Wednesday, May 06, 2009

Must be able to prioritize multiple tasks and manage time efficiently

A description for a "Lean Champion" position appeared in my email inbox this morning and one requirement stood out:

Must be able to prioritize multiple tasks and manage time efficiently.

Nothing new or unusual about that, and that seems to be the requirement for almost all jobs, and I am quite used to that, but I suddenly realized that it does not sit right with me. I have spent decades doing that, but is it really the best way to go, at least for some of us?

Rarely do I have only one task in front of me, but the truth is that it usually makes much more sense to tackle tasks in an opportunistic manner to optimize over the long run and do each piece of work when you feel most effective at tackling that piece rather than focus or obsess on which task is top "priority" at the moment. Sure, sometimes there are tasks that need to get done in the very near term, but the goal should be to avoid being in such a position where short-term "firefighting" is the norm.
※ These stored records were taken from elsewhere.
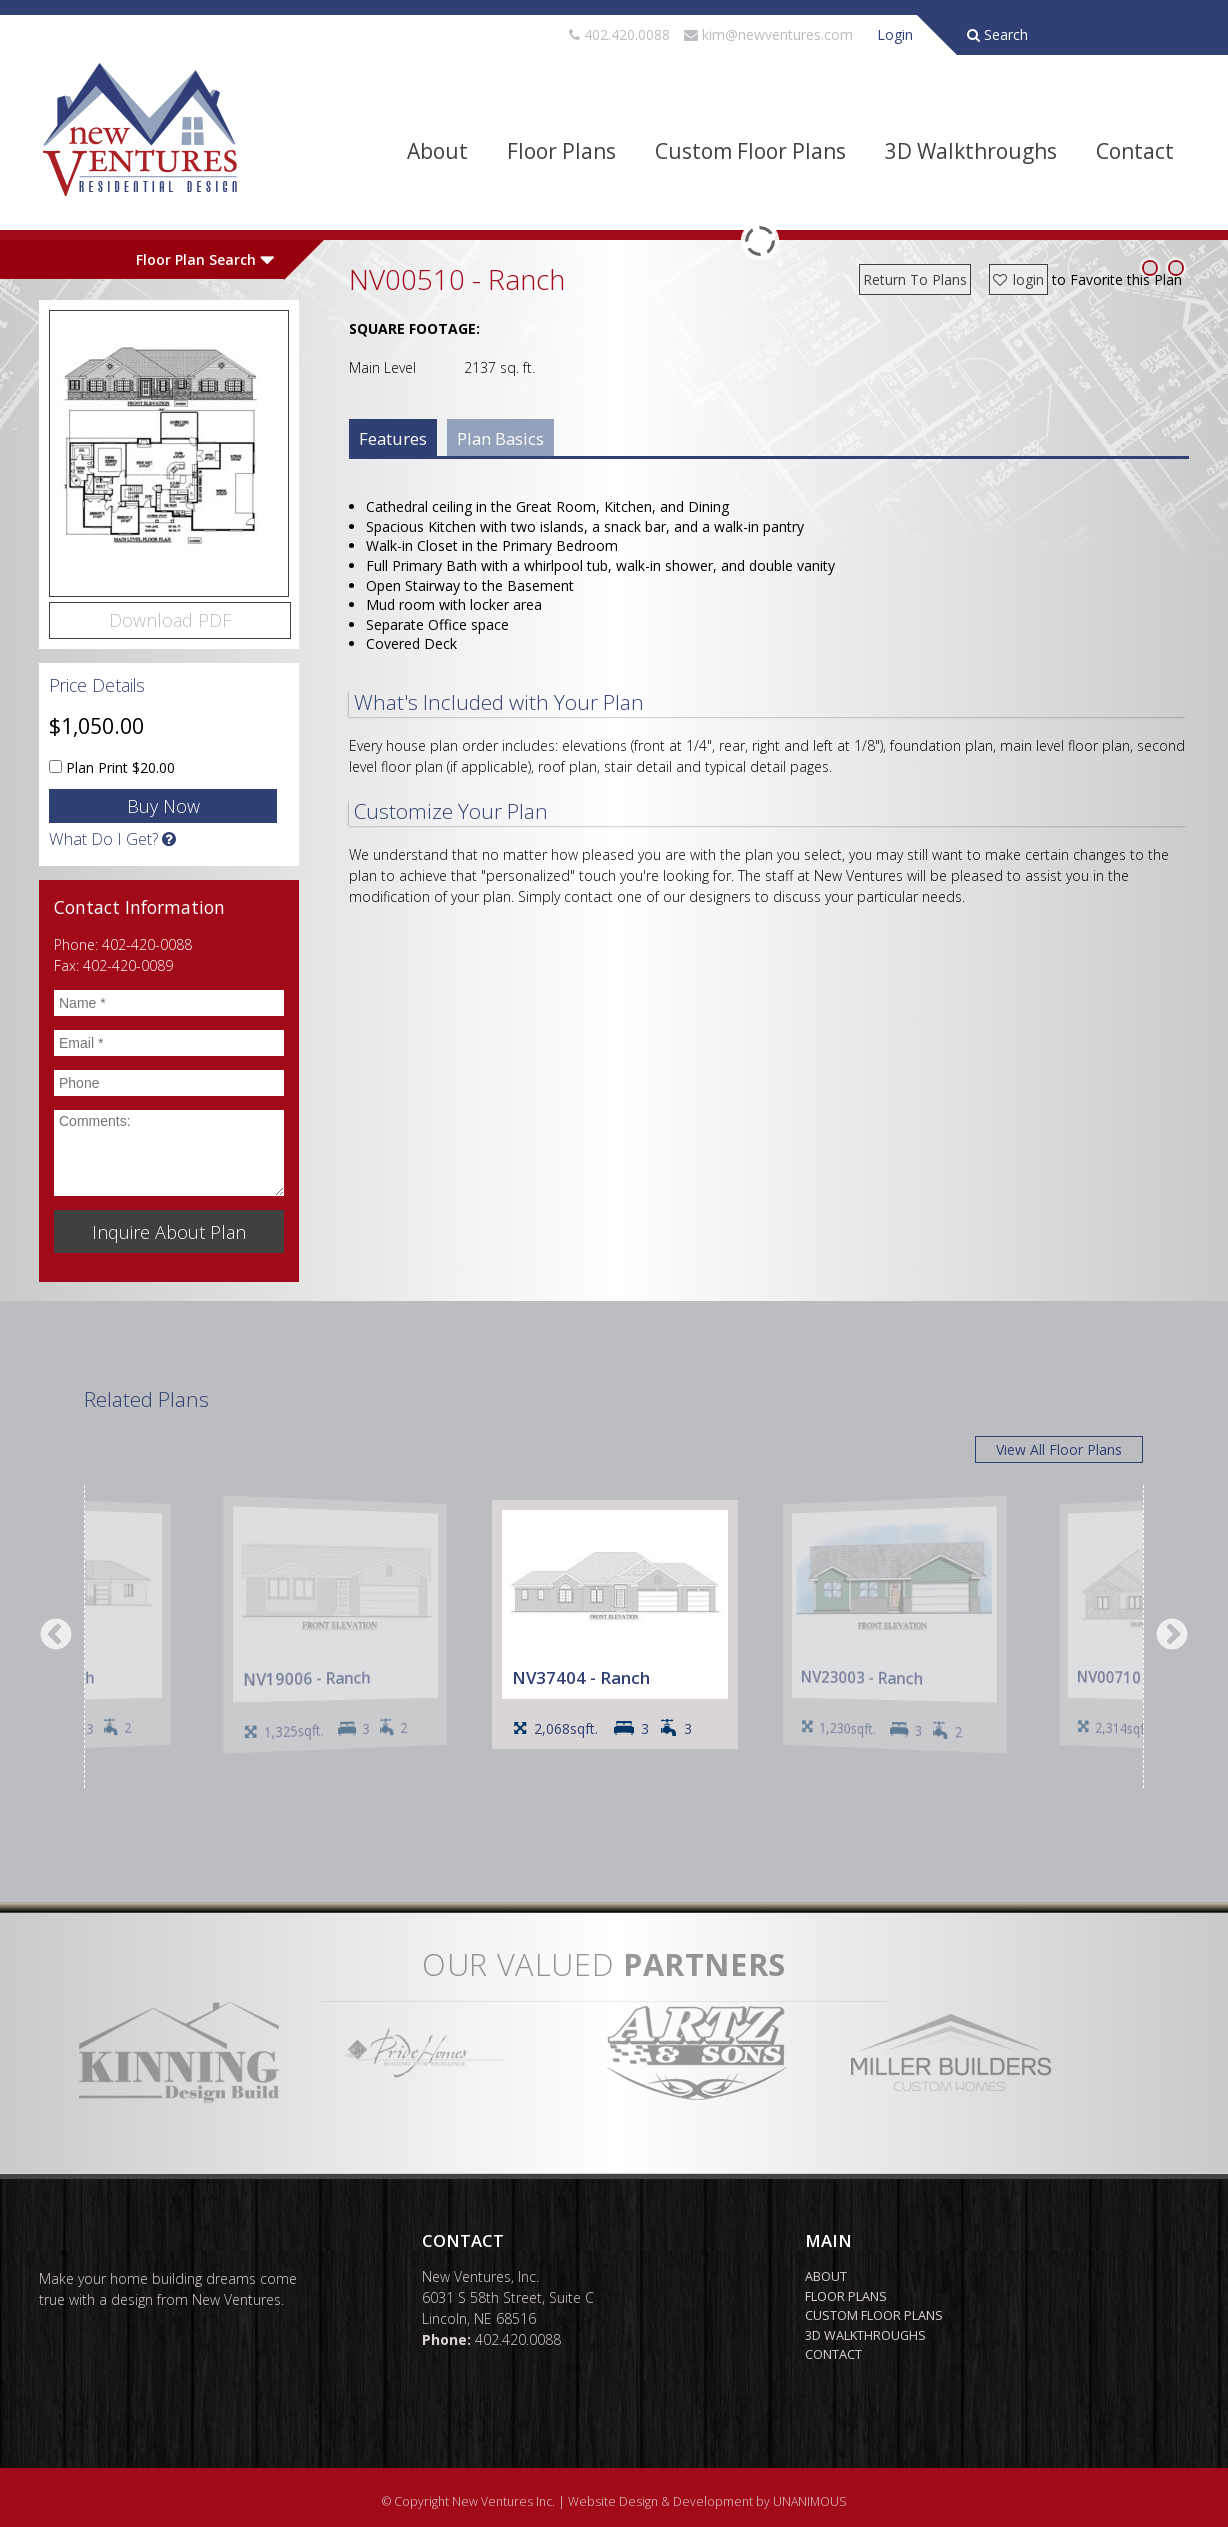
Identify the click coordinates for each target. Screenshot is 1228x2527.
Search (997, 34)
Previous (56, 1636)
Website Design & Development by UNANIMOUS (707, 2501)
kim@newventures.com (777, 34)
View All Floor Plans (1059, 1449)
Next (1172, 1636)
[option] (615, 1624)
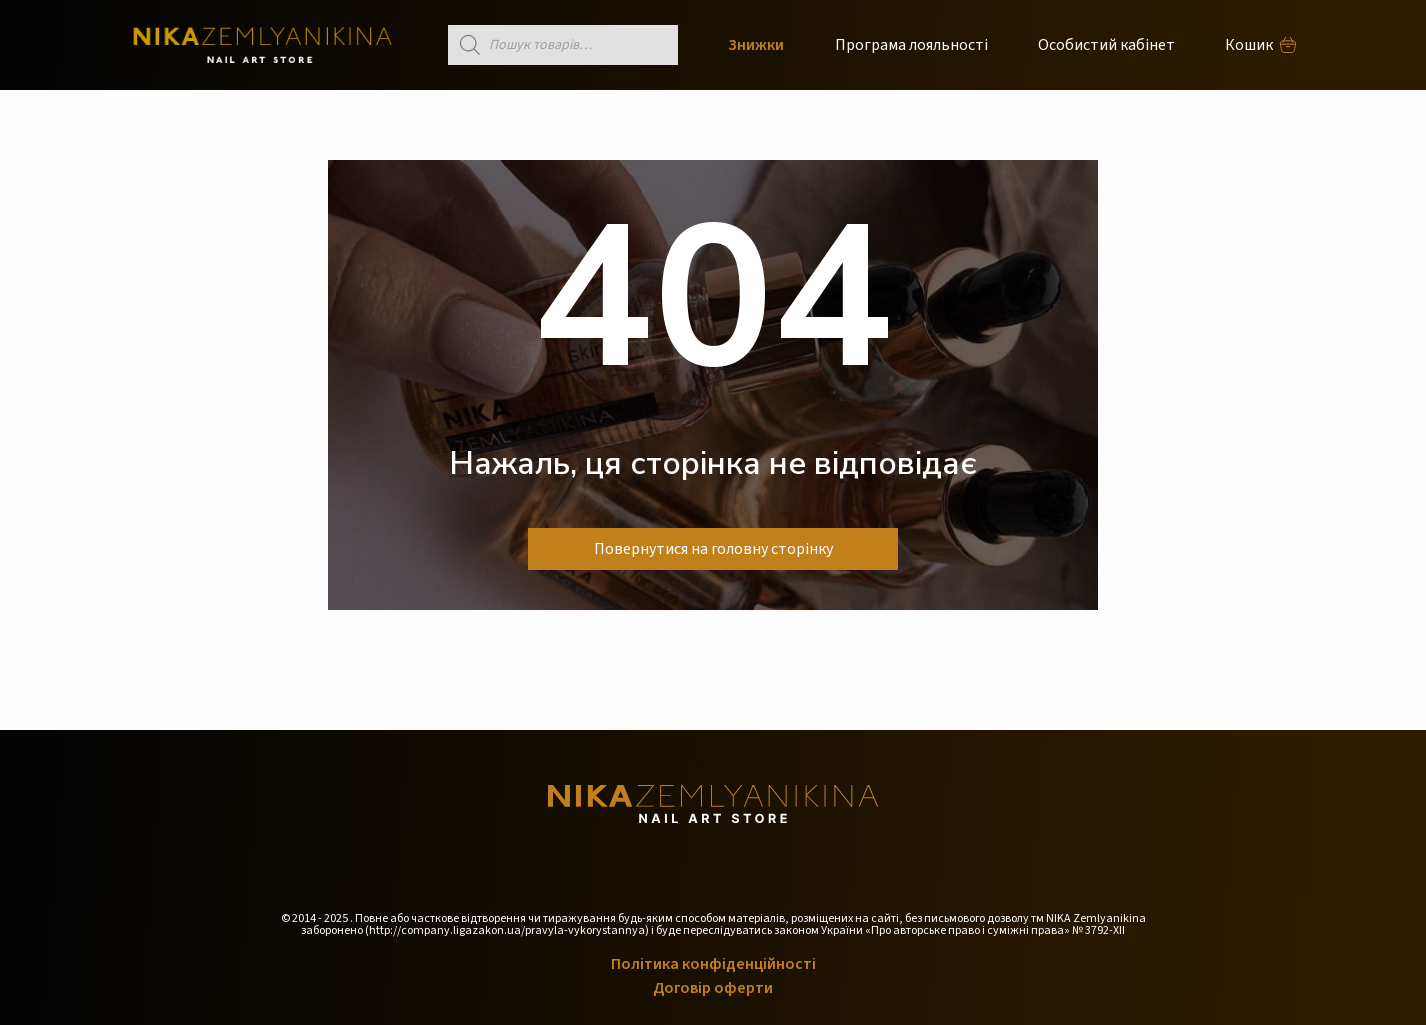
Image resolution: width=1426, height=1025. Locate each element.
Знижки (756, 45)
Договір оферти (713, 988)
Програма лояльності (911, 45)
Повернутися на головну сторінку (713, 549)
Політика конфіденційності (713, 964)
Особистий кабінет (1106, 45)
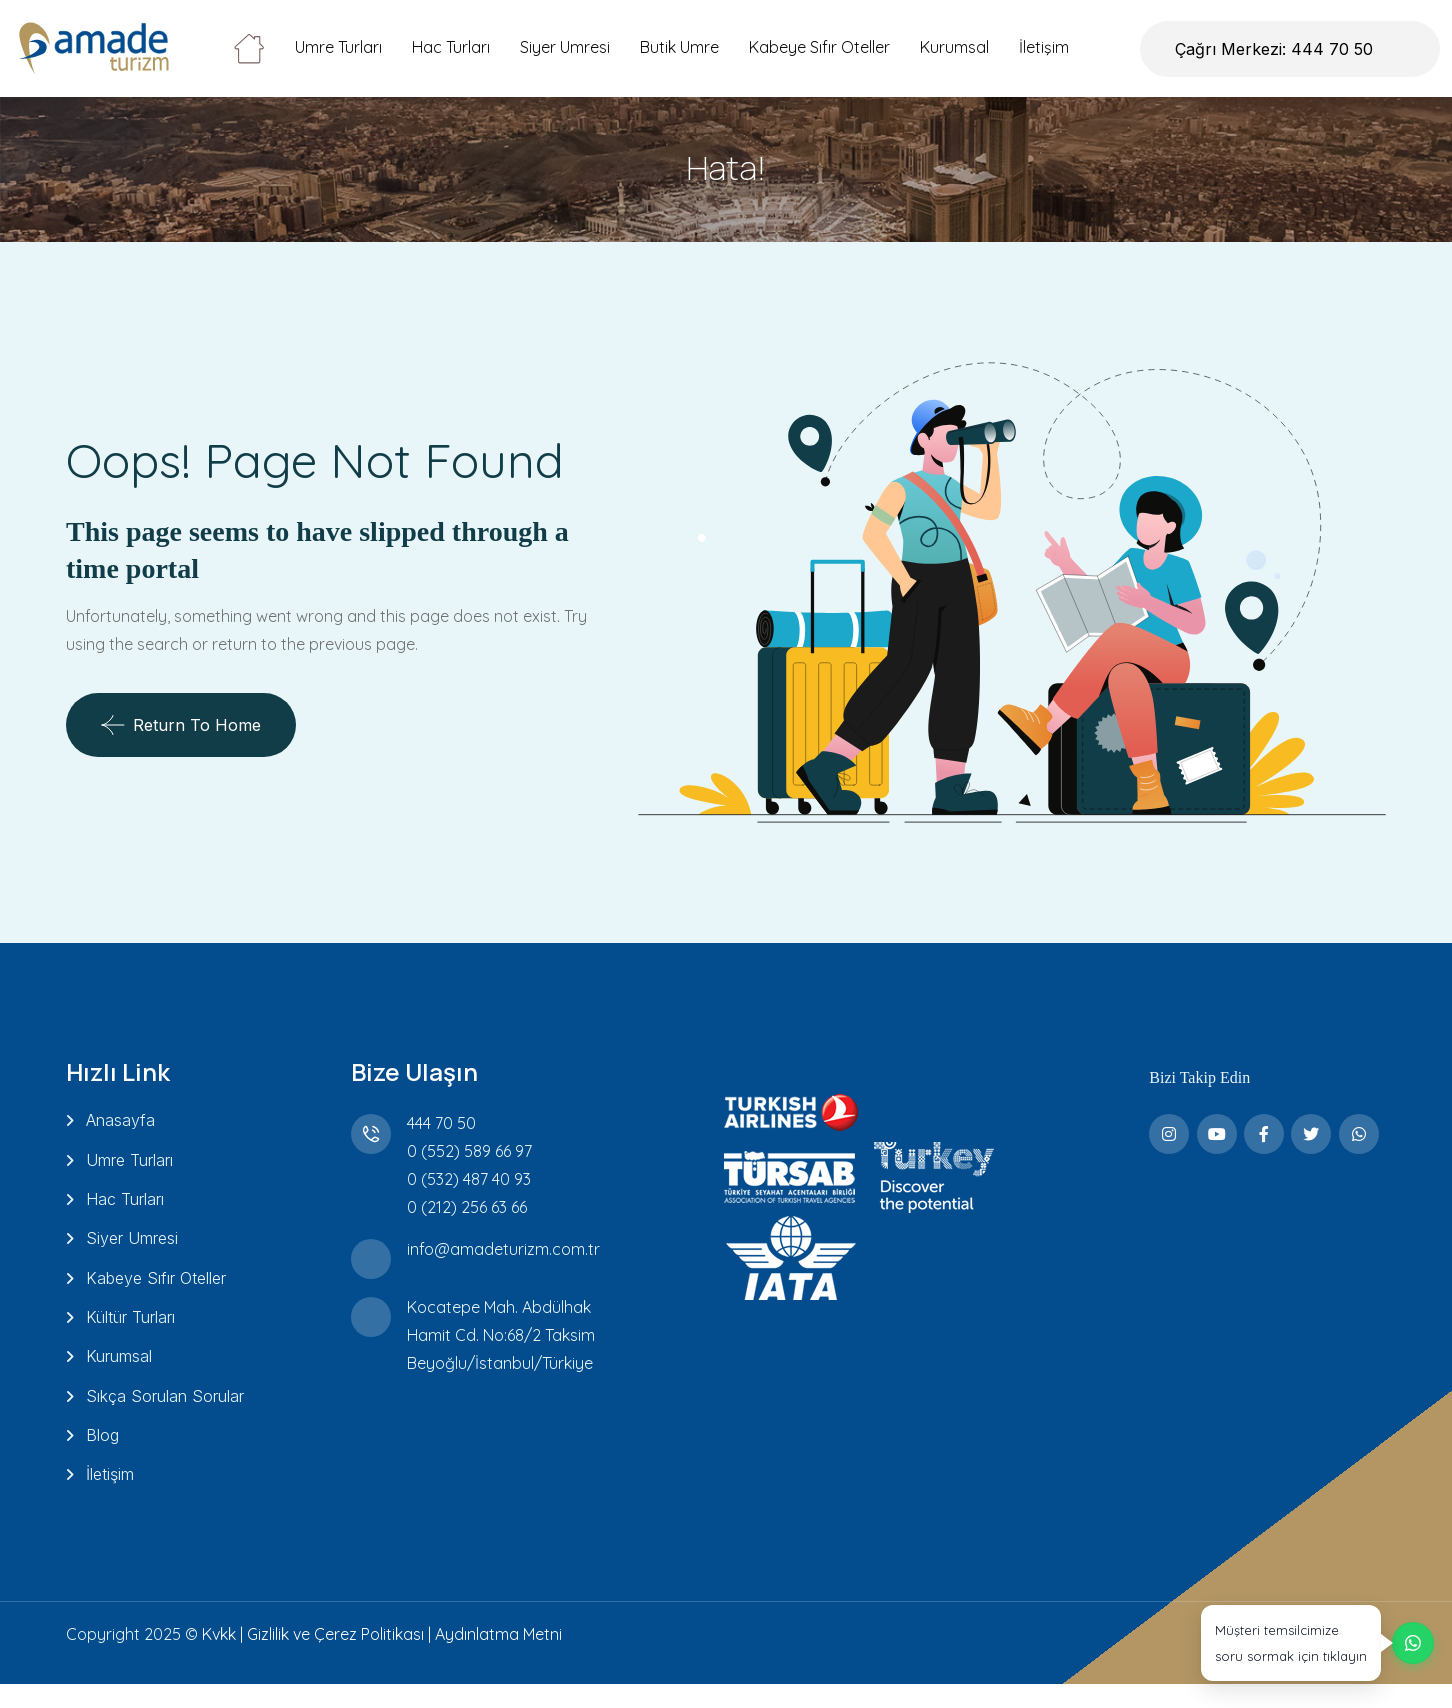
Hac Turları (451, 47)
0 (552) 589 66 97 (465, 1151)
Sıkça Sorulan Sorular (165, 1414)
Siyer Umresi (565, 47)
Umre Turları (338, 47)
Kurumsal (954, 47)
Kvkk (219, 1658)
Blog (102, 1456)
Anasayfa (120, 1120)
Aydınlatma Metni (498, 1658)
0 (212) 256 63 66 (463, 1207)
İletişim (1044, 47)
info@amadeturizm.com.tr (499, 1249)
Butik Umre (679, 47)
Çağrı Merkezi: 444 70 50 (1274, 49)
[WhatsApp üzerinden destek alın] (1315, 1630)
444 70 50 (437, 1123)
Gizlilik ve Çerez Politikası (335, 1658)
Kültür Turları (130, 1330)
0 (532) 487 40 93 (465, 1179)
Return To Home (181, 725)
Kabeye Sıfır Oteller (819, 47)
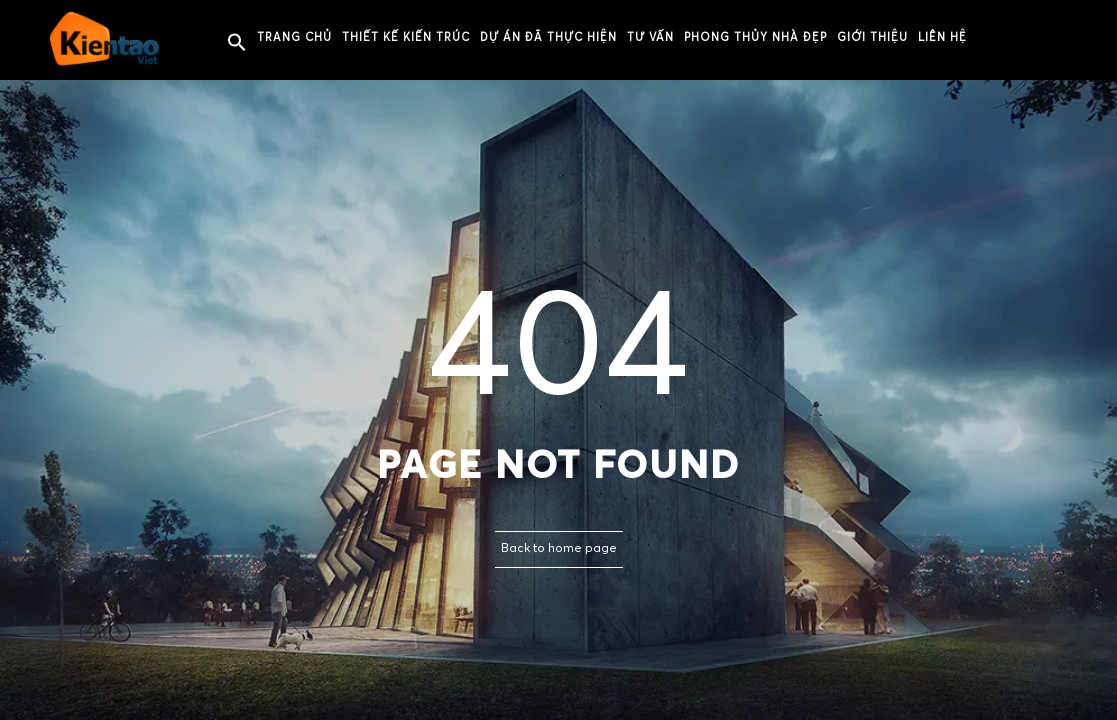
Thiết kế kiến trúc (406, 37)
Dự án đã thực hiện (548, 37)
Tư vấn (650, 37)
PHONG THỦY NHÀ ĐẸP (755, 37)
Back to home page (559, 549)
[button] (237, 43)
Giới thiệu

Do I manage time efficiently? Usually not in any strict sense. I am much more focused on effectiveness than raw efficiency. Maybe efficiency is appealing since you can measure it more easily, but that does not mean that the organization is getting any greater value than if effectiveness was the goal.

Another way I read "Must be able to prioritize multiple tasks and manage time efficiently" is as "Must be willing to be micromanaged and work in a chaotic environment where priorities change on a daily basis." That, of course, really sucks, but is oh so typical. The boss (or even CEO) cannot get his priorities (or goals or values) straight, so he dumps everything on the underlings.

Another common interpretation for "manage time efficiently" is that the worker does not complain and always does as they are told.

Finally, although being "agile" is a good thing, treating people as if ADD was a job requirement is not such a good thing.